--- What to work on ---
Reproduce the stretch of the Keppel dividend text from "Keppel’s business model" through "S$200bn by 2030." word for word.

--- Quoted text ---
This provides an opportunity for special dividends. Keppel does not have a rigid dividend policy but has a historical practice of distributing about 50–60% of annual net profit to shareholders. Large, one-off gains from asset disposals inflate reported net profit and often generate cash proceeds; both effects expand the pool of capital available for ordinary dividends and for special distributions (including in-specie shares or other non-cash distributions). 

A direct precedent is the Keppel O&M disposal to Sembcorp Marine (now Seatrium). That transaction delivered a S$3.4 billion one-off gain, resulted in Keppel receiving 36.8 billion Sembmarine shares (an implied value of ~S$4.5 billion) and led Keppel to distribute 49% of those shares in-specie to shareholders – roughly 19.1 Sembmarine shares for every Keppel share held, an implied distribution value of ~S$4.1 billion. In FY2023 Keppel distributed in-specie Seatrium shares (equivalent to 219.0 cents per share) and Keppel REIT units (equivalent to 16.7 cents per share), concrete examples of how asset monetisation has been translated into shareholder pay-outs.

Applying that template to M1: the sale crystallises value in a regulated, consumer telco business (EV S$1.43bn; cash S$1.0bn), reduces Keppel’s exposure to a lower-margin line, and preserves the ICT assets that drive recurring earnings (M1’s retained operations recorded S$806.1m revenue and S$195.4m EBITDA in the year ending April). Even accounting for management’s expected one-off accounting loss of S$222m, the net effect is to release capital and to improve the quality of the group’s recurring earnings. 

CEO Loh Chin Hua has framed asset monetisation as a tool “to free up funds for growth, debt reduction and rewarding shareholders.” Keppel’s FY2024 payout ratio was 67% versus 15% in 2023, demonstrating management’s willingness to sustain elevated distributions when balance-sheet events and recurring profits permit. Taken together, the M1 sale therefore raises the probability of either a higher ordinary dividend or a further special distribution (including in-specie forms), because it mirrors the mechanics and outcomes of the O&M disposal.

Keppel’s business model

Beyond the dividends, the M1 and O&M transactions are structural steps in Keppel’s deliberate pivot to an asset-light model. The group has been stripping out capital-intensive, cyclical or regulated consumer businesses and reallocating capital into three core segments – Infrastructure, Real Estate (re-scoped as Real Estate-as-a-Service), and Connectivity, delivered through three integrated platforms: Fund Management, Investment, and Operations. The technical mechanics are explicit:

  • Fund Management platform: raises third-party capital and manages private funds and listed vehicles (Keppel’s FUM rose from S$37bn in 2020 to S$88bn by end-2024, a 2.4x increase), with targets of S$100bn by end-2026 and S$200bn by 2030.

--- Dataset rows ---
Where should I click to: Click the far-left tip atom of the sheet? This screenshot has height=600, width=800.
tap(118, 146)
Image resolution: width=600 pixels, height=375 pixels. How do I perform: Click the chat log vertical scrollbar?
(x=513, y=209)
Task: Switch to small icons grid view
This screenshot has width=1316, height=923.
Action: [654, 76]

==

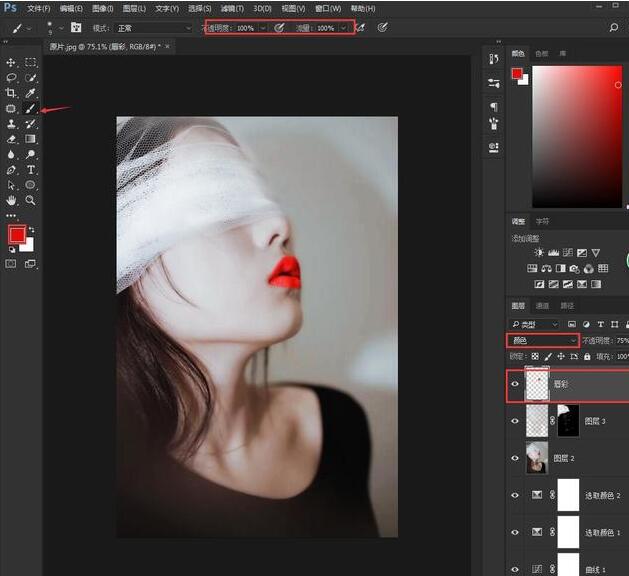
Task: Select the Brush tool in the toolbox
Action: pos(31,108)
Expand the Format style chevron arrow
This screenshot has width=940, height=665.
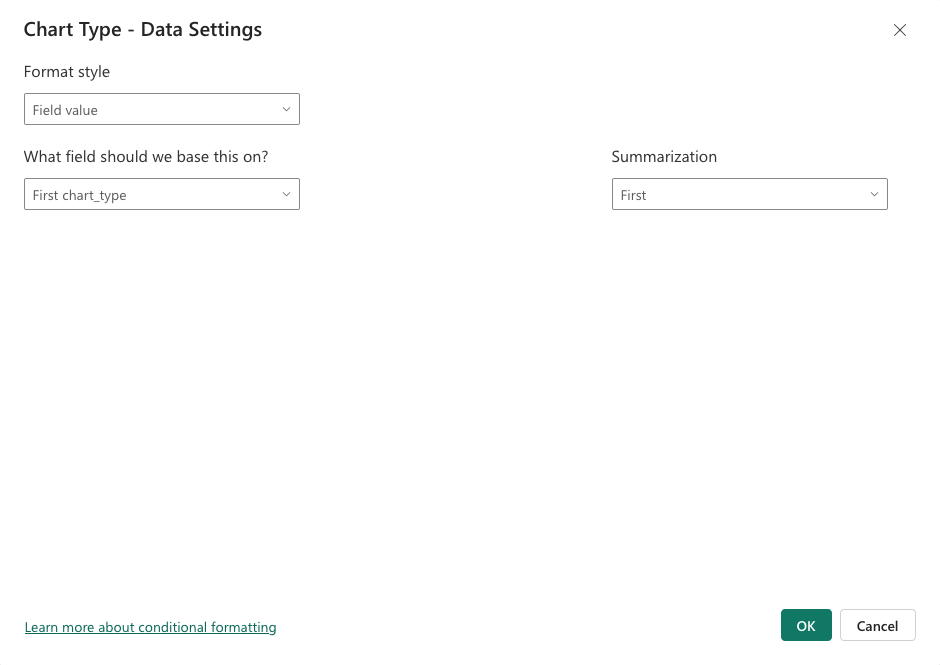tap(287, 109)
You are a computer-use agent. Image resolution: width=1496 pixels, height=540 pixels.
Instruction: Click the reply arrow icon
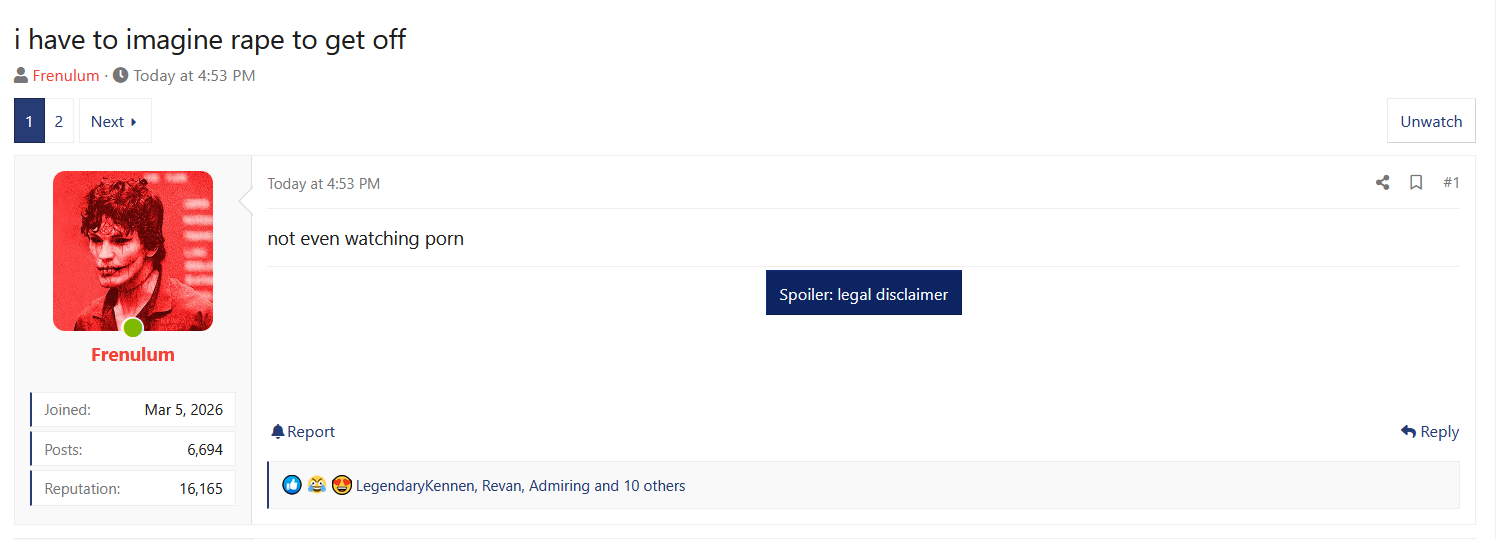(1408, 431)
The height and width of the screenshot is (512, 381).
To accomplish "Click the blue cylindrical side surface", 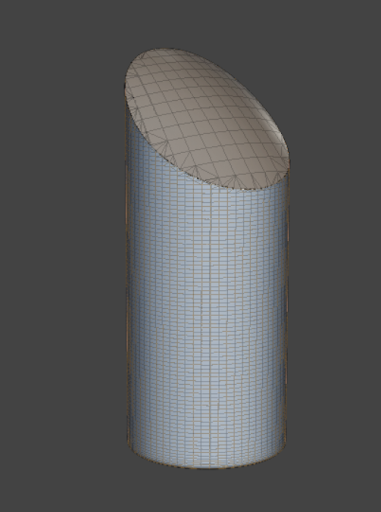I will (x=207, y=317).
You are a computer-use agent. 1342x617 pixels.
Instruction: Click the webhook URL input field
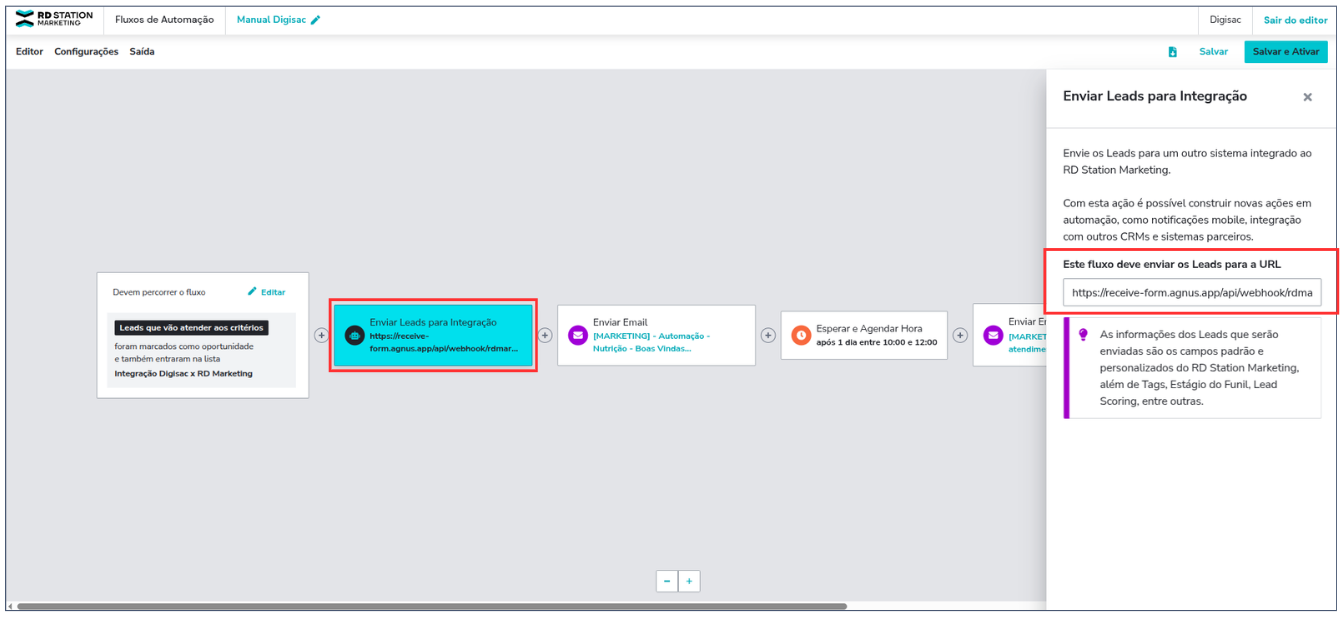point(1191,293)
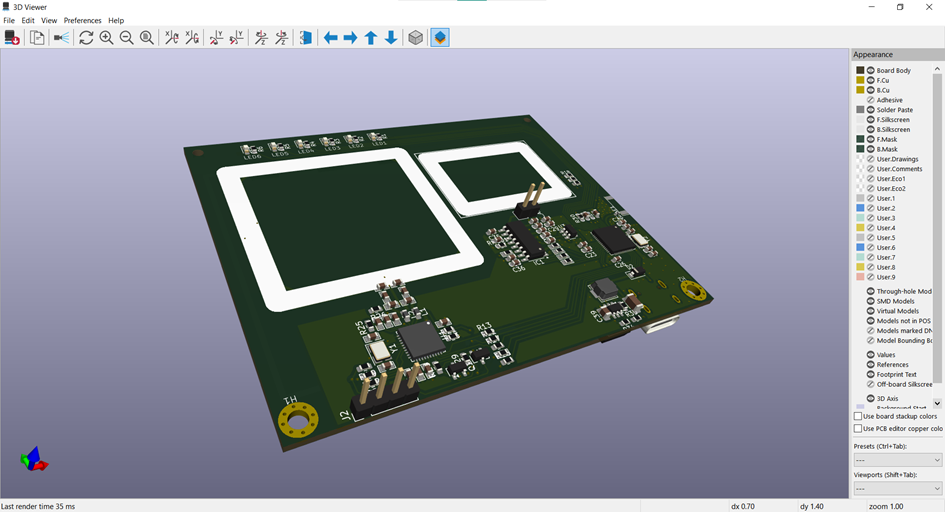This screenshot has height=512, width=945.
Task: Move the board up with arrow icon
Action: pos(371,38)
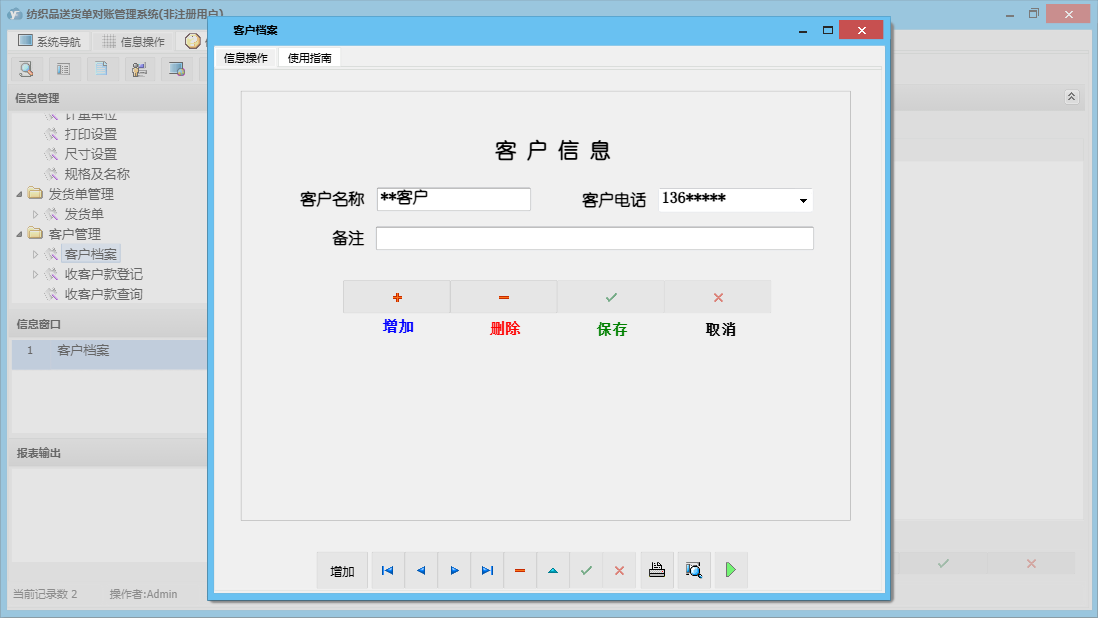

--- Response to this exercise ---
Keppel’s business model

Beyond the dividends, the M1 and O&M transactions are structural steps in Keppel’s deliberate pivot to an asset-light model. The group has been stripping out capital-intensive, cyclical or regulated consumer businesses and reallocating capital into three core segments – Infrastructure, Real Estate (re-scoped as Real Estate-as-a-Service), and Connectivity, delivered through three integrated platforms: Fund Management, Investment, and Operations. The technical mechanics are explicit:

  • Fund Management platform: raises third-party capital and manages private funds and listed vehicles (Keppel’s FUM rose from S$37bn in 2020 to S$88bn by end-2024, a 2.4x increase), with targets of S$100bn by end-2026 and S$200bn by 2030.